As carpideiras, vizinhas que pranteavam officiosamente, acocoradas numa attitude de ceremonia oriental, ululariam clamores fúnebres em redor do cadáver da mal-casada, até que o abbade José António Rodrigues, de sotaina e sobrepeliz, seguido pelos quatro portadores do esquife parochial e acompanhado pelo mozinho com a caldeira de agua benta, viria encommendar o corpo. A pobreza do acompanhamento teve alguma compensação na missa de corpo presente, que foi cantada. Mas faltaram no funeral aquellas lagrimas, que não são espremidas pela convenção das carpideiras, antes nascem do luto de almas saudosas. Poucos mezes depois morria a filhinha de Joaquina Pereira. Assim desappareceu rapidamente a primeira família constituida por Camillo. Pode dizer-se que elle foi marido e pai sem conhecer os encantos da vida caseira, porque o não souberam conduzir a essa felicidade, talvez a maior da vida humana.

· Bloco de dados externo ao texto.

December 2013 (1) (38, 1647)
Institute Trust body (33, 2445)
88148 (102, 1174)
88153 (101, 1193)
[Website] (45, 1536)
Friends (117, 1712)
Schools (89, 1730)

Sebastião Santos sahiu de Friume, passados anos, e, sempre aventuroso na ambição, estabeleceu uma padaria em S. Cosme ou no Porto, não sei bem. Quando Camillo, já ligado a dona Anna Plácido, vivia na rua do Almada, d’aquella cidade, em um prédio fronteiro ao collegio Podestá, uma irmã de Joaquina Pereira, mocetona de lindas cores e guapo talhe, ia algumas vezes visitar o cunhado. Anna Plácido não gostava desta visita; disse-o uma vez a um parente de Camillo. revelando-lhe as suas apprehensões (… informando-me de que seu pae recebia ás vezes uma cunhada de capote e lenço, de cujo nome não me lembro e que ele requestava ou de que não desgostava, mas que vivia no Porto, bem como o sogro, que era padeiro; carta do conselheiro António Azevedo Castello Branco ao visconde de S. Miguel de Seide, que a incluiu no desvairado protesto contra a suposta filha de Camilo, etc., etc…).

A família da noiva
Vão passados dezassete anos desde a publicação dos Amores de Camilo, e as novas investigações agora realizadas, cujo resultado não alterou fundamentalmente a narrativa que deixo transcrita, vieram proporcionar-me óptimo ensejo de completá-la com exactas e seguras informações acerca da família a que dona Joaquina Pereira França pertenceu. Mais ainda: Parentes seus, felizmente ainda vivos e residentes no Porto, permitiram-me conhecer a sua versão sobre o primeiro casamento de Camilo e os factos que se lhe sucederam, versão com que nem sempre concordo, mas que vou reproduzir e comentarei sem malignidade. Facilmente se compreenderá a razão por que me antecipo a dizer que esta família prosperou em condições de vida e fortuna, devidas a casamentos vantajosos. Posto isto. evoquemos genealógicamente os ascendentes da linda Quininha, dona Joaquina Pereira França. Seu pai, Sebastião Martins Santos, era filho legítimo de José Martins Santos e de Helena Vieira. Nasceu em Fânzeres (seis quilómetros a nordeste da cidade do Porto), freguesia do concelho de Gondomar, em 10 de janeiro de 1810. Exercia o ofício de alfaiate quando casou com Maria Pereira França, nascida na freguesia de S. Cosme (oito quilómetros a noroeste da cidade do Porto), daquelle mesmo concelho de Gondomar, no ano de 1806, filha legitima de Manuel Pinto Castro e Maria Pereira França». In Alberto Pimentel, A Primeira Mulher de Camilo, Silêncio Injustificado, PQ 9261C3Z738, Guimarães & Cª - Editores, Lisboa, 1916.